Aim: Rewrite the items below, replacing each "Screen dimensions" with "Display size" and keeping everything else unchanged.

┌────────

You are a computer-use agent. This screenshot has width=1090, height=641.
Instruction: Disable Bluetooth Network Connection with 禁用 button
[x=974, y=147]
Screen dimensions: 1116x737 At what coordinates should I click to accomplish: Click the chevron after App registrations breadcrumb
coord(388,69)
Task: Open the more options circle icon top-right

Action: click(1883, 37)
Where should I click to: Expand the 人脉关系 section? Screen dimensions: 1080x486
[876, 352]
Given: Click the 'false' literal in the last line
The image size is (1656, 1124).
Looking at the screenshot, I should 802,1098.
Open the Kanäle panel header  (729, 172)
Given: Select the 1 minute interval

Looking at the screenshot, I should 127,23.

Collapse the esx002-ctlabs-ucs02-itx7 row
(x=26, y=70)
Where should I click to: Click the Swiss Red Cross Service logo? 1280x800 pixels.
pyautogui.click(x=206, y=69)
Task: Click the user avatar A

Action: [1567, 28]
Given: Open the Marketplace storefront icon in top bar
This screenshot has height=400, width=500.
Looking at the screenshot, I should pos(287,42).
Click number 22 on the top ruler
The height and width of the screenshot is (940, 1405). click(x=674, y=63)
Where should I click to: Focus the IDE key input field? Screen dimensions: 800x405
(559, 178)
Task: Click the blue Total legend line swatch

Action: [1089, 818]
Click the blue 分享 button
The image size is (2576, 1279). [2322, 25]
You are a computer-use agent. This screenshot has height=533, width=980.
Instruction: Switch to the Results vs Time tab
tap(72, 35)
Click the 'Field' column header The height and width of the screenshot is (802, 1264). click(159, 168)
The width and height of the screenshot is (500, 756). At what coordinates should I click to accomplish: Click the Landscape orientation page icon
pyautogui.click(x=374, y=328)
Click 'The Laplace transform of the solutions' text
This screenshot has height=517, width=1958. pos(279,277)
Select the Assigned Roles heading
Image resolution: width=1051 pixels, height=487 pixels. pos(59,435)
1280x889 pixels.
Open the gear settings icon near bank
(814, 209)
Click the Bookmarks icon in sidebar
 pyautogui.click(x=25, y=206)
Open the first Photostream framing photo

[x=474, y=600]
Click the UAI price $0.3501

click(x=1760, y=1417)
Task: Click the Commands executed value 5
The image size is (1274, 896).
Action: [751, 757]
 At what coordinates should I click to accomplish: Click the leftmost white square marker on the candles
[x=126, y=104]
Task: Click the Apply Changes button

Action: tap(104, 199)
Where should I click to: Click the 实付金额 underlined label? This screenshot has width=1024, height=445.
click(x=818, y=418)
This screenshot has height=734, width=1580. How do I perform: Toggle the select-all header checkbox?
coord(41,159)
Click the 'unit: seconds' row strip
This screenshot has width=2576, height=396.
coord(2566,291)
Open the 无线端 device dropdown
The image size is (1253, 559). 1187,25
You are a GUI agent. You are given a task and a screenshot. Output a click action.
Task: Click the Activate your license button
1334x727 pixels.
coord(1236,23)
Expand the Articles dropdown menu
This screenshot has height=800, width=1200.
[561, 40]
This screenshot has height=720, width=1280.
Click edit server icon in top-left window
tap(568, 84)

└────────

The completed task:
You are a computer-use agent. This screenshot has width=1090, height=641.
Instruction: Disable Bluetooth Network Connection with 禁用 button
[x=974, y=147]
Display size: 1116x737 At what coordinates should I click to accomplish: Click the chevron after App registrations breadcrumb
coord(388,69)
Task: Open the more options circle icon top-right

Action: click(1883, 37)
Where should I click to: Expand the 人脉关系 section? Display size: 1080x486
[876, 352]
Given: Click the 'false' literal in the last line
The image size is (1656, 1124).
Looking at the screenshot, I should 802,1098.
Open the Kanäle panel header  (729, 172)
Given: Select the 1 minute interval

Looking at the screenshot, I should 127,23.

Collapse the esx002-ctlabs-ucs02-itx7 row
(x=26, y=70)
Where should I click to: Click the Swiss Red Cross Service logo? 1280x800 pixels.
pyautogui.click(x=206, y=69)
Task: Click the user avatar A

Action: [1567, 28]
Given: Open the Marketplace storefront icon in top bar
This screenshot has height=400, width=500.
Looking at the screenshot, I should pos(287,42).
Click number 22 on the top ruler
The height and width of the screenshot is (940, 1405). click(x=674, y=63)
Where should I click to: Focus the IDE key input field? Display size: 800x405
(559, 178)
Task: Click the blue Total legend line swatch

Action: [1089, 818]
Click the blue 分享 button
The image size is (2576, 1279). [2322, 25]
You are a computer-use agent. This screenshot has height=533, width=980.
Instruction: Switch to the Results vs Time tab
tap(72, 35)
Click the 'Field' column header The height and width of the screenshot is (802, 1264). click(159, 168)
The width and height of the screenshot is (500, 756). At what coordinates should I click to accomplish: Click the Landscape orientation page icon
pyautogui.click(x=374, y=328)
Click 'The Laplace transform of the solutions' text
This screenshot has height=517, width=1958. pos(279,277)
Select the Assigned Roles heading
Image resolution: width=1051 pixels, height=487 pixels. pos(59,435)
1280x889 pixels.
Open the gear settings icon near bank
(814, 209)
Click the Bookmarks icon in sidebar
 pyautogui.click(x=25, y=206)
Open the first Photostream framing photo

[x=474, y=600]
Click the UAI price $0.3501

click(x=1760, y=1417)
Task: Click the Commands executed value 5
The image size is (1274, 896).
Action: [751, 757]
 At what coordinates should I click to accomplish: Click the leftmost white square marker on the candles
[x=126, y=104]
Task: Click the Apply Changes button

Action: tap(104, 199)
Where should I click to: Click the 实付金额 underlined label? This screenshot has width=1024, height=445.
click(x=818, y=418)
This screenshot has height=734, width=1580. How do I perform: Toggle the select-all header checkbox?
coord(41,159)
Click the 'unit: seconds' row strip
This screenshot has width=2576, height=396.
coord(2566,291)
Open the 无线端 device dropdown
The image size is (1253, 559). 1187,25
You are a GUI agent. You are given a task and a screenshot. Output a click action.
Task: Click the Activate your license button
1334x727 pixels.
coord(1236,23)
Expand the Articles dropdown menu
This screenshot has height=800, width=1200.
[561, 40]
This screenshot has height=720, width=1280.
Click edit server icon in top-left window
tap(568, 84)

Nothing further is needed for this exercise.